START Input data
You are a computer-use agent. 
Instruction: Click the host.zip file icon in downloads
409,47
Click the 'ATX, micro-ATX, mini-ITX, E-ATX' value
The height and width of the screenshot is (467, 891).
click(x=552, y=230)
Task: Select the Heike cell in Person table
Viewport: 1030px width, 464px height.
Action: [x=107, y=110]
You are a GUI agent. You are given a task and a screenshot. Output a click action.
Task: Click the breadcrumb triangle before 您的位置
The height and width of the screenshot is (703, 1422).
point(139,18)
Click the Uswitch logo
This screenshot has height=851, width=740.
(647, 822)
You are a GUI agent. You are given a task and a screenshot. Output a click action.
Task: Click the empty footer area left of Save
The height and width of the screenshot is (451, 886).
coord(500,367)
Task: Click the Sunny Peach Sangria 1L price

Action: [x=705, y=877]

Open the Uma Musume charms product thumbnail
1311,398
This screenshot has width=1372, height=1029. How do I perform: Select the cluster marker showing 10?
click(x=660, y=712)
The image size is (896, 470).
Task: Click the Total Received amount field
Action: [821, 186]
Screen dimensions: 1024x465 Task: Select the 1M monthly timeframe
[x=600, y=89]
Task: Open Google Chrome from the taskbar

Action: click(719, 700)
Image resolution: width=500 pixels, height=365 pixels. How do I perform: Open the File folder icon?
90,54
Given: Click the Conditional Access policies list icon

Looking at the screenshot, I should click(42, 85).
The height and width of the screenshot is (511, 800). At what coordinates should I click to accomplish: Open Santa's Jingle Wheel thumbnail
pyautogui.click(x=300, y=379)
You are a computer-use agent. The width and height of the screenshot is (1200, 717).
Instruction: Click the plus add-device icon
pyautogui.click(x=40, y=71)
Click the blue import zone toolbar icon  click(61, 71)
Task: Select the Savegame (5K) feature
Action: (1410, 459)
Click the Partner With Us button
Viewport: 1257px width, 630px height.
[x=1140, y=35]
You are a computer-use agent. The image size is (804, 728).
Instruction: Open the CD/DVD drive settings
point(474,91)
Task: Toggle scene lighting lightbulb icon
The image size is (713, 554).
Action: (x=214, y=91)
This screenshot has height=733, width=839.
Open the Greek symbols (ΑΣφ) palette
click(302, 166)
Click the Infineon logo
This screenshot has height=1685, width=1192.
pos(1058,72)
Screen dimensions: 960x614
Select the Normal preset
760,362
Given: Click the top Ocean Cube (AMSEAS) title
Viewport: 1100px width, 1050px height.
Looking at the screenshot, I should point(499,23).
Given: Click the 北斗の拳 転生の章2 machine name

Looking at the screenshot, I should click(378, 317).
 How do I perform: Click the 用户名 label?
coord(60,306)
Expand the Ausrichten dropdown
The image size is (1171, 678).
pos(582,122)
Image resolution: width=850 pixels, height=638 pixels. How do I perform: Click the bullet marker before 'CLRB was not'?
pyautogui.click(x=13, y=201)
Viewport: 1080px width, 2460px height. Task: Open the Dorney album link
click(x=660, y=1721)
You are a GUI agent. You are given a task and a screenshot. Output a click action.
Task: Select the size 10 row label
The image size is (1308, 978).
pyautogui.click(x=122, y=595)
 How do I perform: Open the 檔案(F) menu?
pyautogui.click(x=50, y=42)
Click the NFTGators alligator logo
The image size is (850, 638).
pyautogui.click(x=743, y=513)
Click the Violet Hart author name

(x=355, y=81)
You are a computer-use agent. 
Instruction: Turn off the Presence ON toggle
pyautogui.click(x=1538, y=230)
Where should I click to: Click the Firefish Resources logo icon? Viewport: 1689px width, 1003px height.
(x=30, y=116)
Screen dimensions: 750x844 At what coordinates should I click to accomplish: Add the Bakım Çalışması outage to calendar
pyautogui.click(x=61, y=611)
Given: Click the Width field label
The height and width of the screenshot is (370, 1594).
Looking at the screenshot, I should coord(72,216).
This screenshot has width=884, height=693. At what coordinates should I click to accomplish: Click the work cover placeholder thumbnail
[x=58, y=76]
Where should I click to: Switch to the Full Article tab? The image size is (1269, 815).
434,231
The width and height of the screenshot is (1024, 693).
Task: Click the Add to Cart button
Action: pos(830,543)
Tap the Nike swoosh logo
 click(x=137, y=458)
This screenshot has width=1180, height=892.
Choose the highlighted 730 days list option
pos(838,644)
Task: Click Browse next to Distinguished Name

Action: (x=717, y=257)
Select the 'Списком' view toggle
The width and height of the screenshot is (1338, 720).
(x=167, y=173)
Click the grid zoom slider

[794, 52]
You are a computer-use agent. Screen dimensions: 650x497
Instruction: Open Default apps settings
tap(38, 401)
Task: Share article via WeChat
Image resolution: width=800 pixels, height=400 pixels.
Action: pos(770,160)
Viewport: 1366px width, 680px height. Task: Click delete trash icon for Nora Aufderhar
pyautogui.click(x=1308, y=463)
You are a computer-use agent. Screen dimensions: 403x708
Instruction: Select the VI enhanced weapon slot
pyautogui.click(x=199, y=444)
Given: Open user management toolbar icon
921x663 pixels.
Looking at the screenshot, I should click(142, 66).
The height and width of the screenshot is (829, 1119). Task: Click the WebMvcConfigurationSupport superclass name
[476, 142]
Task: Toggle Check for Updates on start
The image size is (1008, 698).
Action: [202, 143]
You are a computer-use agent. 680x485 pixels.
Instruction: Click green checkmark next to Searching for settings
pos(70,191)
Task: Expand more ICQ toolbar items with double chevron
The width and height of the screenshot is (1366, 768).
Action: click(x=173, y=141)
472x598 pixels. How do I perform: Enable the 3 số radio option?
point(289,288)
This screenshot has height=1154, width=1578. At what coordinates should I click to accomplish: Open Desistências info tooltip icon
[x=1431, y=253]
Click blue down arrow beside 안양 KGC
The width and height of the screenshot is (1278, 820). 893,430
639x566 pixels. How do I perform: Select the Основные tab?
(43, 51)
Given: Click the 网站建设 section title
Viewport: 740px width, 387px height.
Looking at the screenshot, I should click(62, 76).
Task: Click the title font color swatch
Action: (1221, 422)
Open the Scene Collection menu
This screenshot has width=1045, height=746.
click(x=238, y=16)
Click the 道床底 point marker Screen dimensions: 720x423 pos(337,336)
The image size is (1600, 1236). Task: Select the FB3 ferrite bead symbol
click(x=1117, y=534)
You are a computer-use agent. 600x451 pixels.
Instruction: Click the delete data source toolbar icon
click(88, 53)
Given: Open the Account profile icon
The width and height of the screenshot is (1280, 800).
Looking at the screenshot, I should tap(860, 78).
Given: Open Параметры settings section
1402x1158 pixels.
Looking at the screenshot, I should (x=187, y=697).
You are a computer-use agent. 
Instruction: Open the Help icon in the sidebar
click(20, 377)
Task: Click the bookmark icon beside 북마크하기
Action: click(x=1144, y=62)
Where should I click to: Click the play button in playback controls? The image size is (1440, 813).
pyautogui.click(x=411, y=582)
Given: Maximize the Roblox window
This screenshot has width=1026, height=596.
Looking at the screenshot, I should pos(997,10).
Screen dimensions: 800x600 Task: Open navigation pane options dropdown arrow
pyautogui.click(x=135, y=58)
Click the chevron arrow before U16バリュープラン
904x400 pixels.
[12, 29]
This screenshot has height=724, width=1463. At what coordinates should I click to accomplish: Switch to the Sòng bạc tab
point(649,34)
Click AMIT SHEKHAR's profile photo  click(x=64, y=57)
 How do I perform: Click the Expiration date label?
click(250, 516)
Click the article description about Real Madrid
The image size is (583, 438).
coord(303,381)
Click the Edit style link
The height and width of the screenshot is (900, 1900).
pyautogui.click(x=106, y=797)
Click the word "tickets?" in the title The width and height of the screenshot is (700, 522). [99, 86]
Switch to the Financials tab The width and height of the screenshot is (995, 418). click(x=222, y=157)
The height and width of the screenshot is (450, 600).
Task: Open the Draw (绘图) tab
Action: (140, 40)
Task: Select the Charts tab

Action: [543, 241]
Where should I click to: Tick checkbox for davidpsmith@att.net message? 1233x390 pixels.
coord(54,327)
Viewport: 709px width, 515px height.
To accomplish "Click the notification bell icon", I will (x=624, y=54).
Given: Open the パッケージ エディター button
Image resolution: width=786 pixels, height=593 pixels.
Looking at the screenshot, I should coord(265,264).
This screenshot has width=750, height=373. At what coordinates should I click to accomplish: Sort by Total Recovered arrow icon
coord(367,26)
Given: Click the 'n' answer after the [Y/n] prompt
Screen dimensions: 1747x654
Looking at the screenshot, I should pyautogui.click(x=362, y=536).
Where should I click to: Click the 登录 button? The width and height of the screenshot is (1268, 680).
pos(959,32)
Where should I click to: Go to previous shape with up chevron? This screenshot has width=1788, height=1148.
END Input data
What is needed => Transcribe exactly, and only, the lines from the opening line of the records through the line containing "Task: Click the empty".

Answer space =>
You are a computer-use agent. 
Instruction: Click the host.zip file icon in downloads
409,47
Click the 'ATX, micro-ATX, mini-ITX, E-ATX' value
The height and width of the screenshot is (467, 891).
click(x=552, y=230)
Task: Select the Heike cell in Person table
Viewport: 1030px width, 464px height.
Action: [x=107, y=110]
You are a GUI agent. You are given a task and a screenshot. Output a click action.
Task: Click the breadcrumb triangle before 您的位置
The height and width of the screenshot is (703, 1422).
point(139,18)
Click the Uswitch logo
This screenshot has height=851, width=740.
(647, 822)
You are a GUI agent. You are given a task and a screenshot. Output a click action.
Task: Click the empty footer area left of Save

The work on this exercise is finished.